* EXCERPTED PASSAGE
+-------+

Also, and as noted by the Idris Court, no one has a fundamental right to run a red light or avoid being seen by a camera on a public street, and the fine at stake in that case [$90] was too modest to qualify as a protected and fundamental property right. See Idris, 552 F.3d at 566. See also Fischetti v. Vil. of Schaumburg, 2012 IL App (1st) 111008, 359 Ill.Dec. 920, 967 N.E.2d 950, 959–960 (Ill.App.Ct.2012). In fact, the Idris Court characterized the substantive due process attack on the vicarious liability of the red light program as a “dud.” See Idris, 552 F.3d at 566. Such a characterization was proper considering long-standing United States Supreme Court rulings. As to vicarious liability in the due process scenario, the Supreme Court has articulated:

The extension of the doctrine of liability without fault to new situations to attain a permissible legislative object is not so novel in the law or so shocking to reason or to conscience' as to afford in itself any ground for the contention that it denies due process of law.
Louis Pizitz Dry Goods Co. v. Yeldell, 274 U.S. 112, 115, 47 S.Ct. 509, 71 L.Ed. 952 (1927). See also Van Oster v. State of Kansas, 272 U.S. 465, 467, 47 S.Ct. 133, 71 L.Ed. 354 (1926) (“It is not unknown, or indeed uncommon, for the law to visit upon the owner of property the unpleasant consequences of the unauthorized action of one to whom he has intrusted it.”). Therefore, the owner of a vehicle should exercise care before entrusting his/her vehicle to someone who could use that vehicle in a negligent or reckless manner.

This Court finds that Plaintiff's objection to the vicarious liability and presumption argument falters because such a legal doctrine is already permissible law. In particular, the V & TL contains a vicarious liability provision imposed upon owners in Section 388(1).

Relying upon the above Supreme Court precedent, and similar permissible presumptions already contained in the V & TL, the red light camera program's placement of ultimate responsibility on the automobile's owner is entirely permissible. See e.g. Agomo v. Fenty, 916 A.2d 181, 193 (D.C.Ct.Apps. 2007) (automated traffic enforcement system's vicarious liability provision did not violate due process).

.V & TL § 388(1) states that “[e]very owner of a vehicle used or operated in this State shall be liable and responsible for death or injuries to person or property resulting from negligence in the use or operation of such vehicle ... by any person using or operating the same with permission, express or implied.” (emphasis added).

+-------+

* TASKS TO COMPLETE
[1] Switch "Plaintiff" to "Petitioner" in the red light camera ruling, starting at "This Court finds" and ending at "violate due process).", and write out that span with the change.
[2] Proceed with the red light camera ruling, continuing from its last sentence.

* GIVEN INFORMATION

+-------+

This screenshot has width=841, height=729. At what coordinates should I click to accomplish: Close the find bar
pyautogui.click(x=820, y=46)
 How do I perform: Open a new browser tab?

+-------+

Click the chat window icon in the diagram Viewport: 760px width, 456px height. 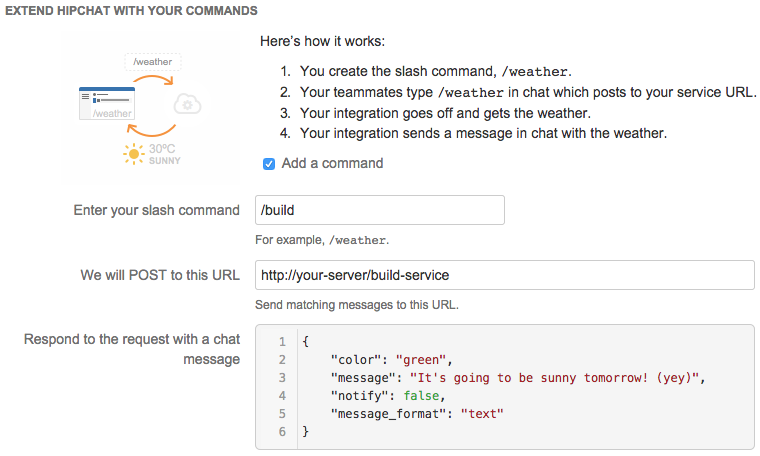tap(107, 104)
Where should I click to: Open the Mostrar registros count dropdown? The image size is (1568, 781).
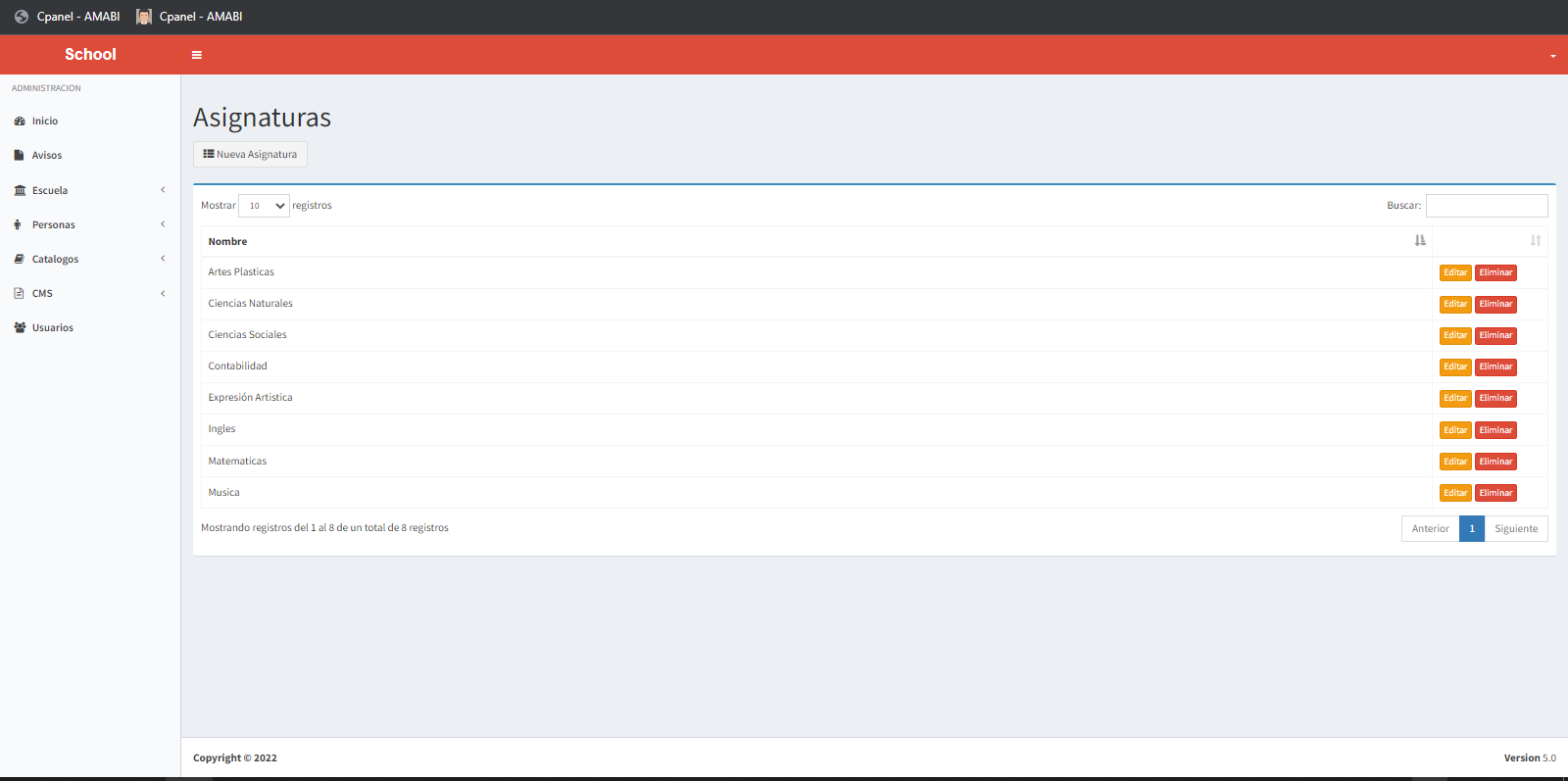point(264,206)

+-------+

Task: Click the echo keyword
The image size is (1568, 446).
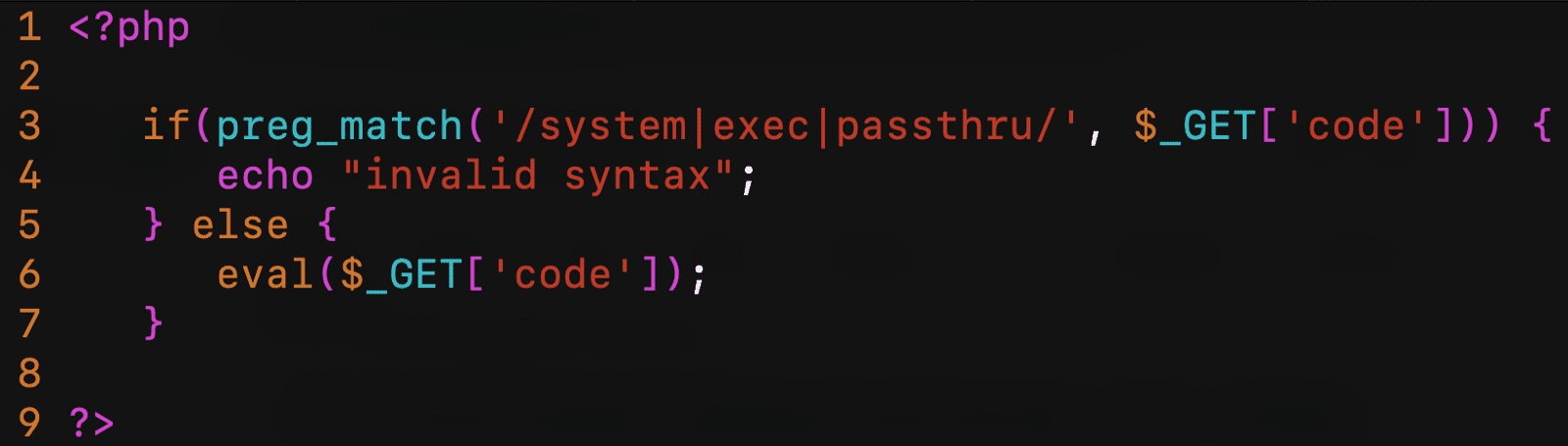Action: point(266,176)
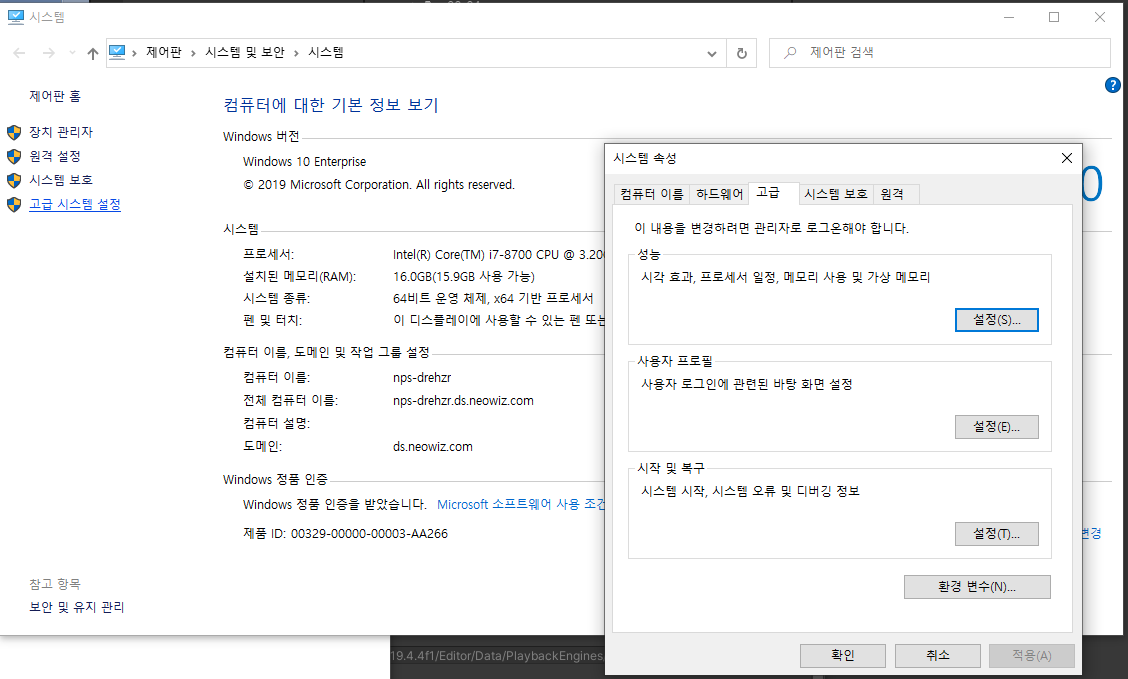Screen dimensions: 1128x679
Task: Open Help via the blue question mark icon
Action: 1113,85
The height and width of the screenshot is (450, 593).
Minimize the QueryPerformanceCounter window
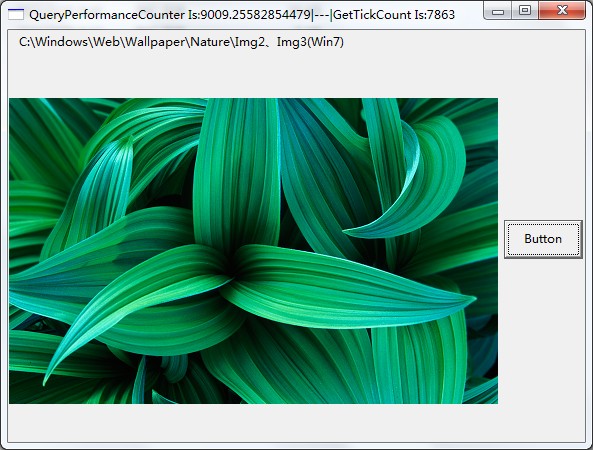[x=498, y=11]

+-------+

* ANSWERS PER TASK
[1]
This Court finds that Petitioner's objection to the vicarious liability and presumption argument falters because such a legal doctrine is already permissible law. In particular, the V & TL contains a vicarious liability provision imposed upon owners in Section 388(1).

Relying upon the above Supreme Court precedent, and similar permissible presumptions already contained in the V & TL, the red light camera program's placement of ultimate responsibility on the automobile's owner is entirely permissible. See e.g. Agomo v. Fenty, 916 A.2d 181, 193 (D.C.Ct.Apps. 2007) (automated traffic enforcement system's vicarious liability provision did not violate due process).

[2]
In addition to the V & TL, and even though the red light program is civil in nature, various presumptions are even permissible in the criminal context which requires much more stringent due process protections. SeePenal Law § 265.15.

By correlation, if certain presumptions are viable in criminal prosecutions, then they certainly pass constitutional review in the less stringent civil arena where the presumption of innocence does not apply. See e.g. Agomo, 916 A.2d at 193 (criminal law rubric of improper shifting of the burden of proof argument carried no weight in civil traffic enforcement program). See also Block v. Ambach, 73 N.Y.2d 323, 333, 540 N.Y.S.2d 6, 537 N.E.2d 181 (1989) (“there is generally no need to import the strict requirements of the criminal law and criminal trials into administrative proceedings”).

.Penal Law § 265.15 imposes various presumptions relieving the prosecution of the burden of having to prove facts concerning different forms of possession ( i.e., weapons). These criminal law presumptions are instructive because the prosecution has the burden of proof beyond a reasonable doubt in a criminal trial ( see People v. Robinson, 36 N.Y.2d 224, 227–28, 367 N.Y.S.2d 208, 326 N.E.2d 784 (1975)), and all defendants are presumed to be innocent in the eyes of the law. See People v. Fitzgerald, 156 N.Y. 253, 265, 50 N.E. 846 (1898).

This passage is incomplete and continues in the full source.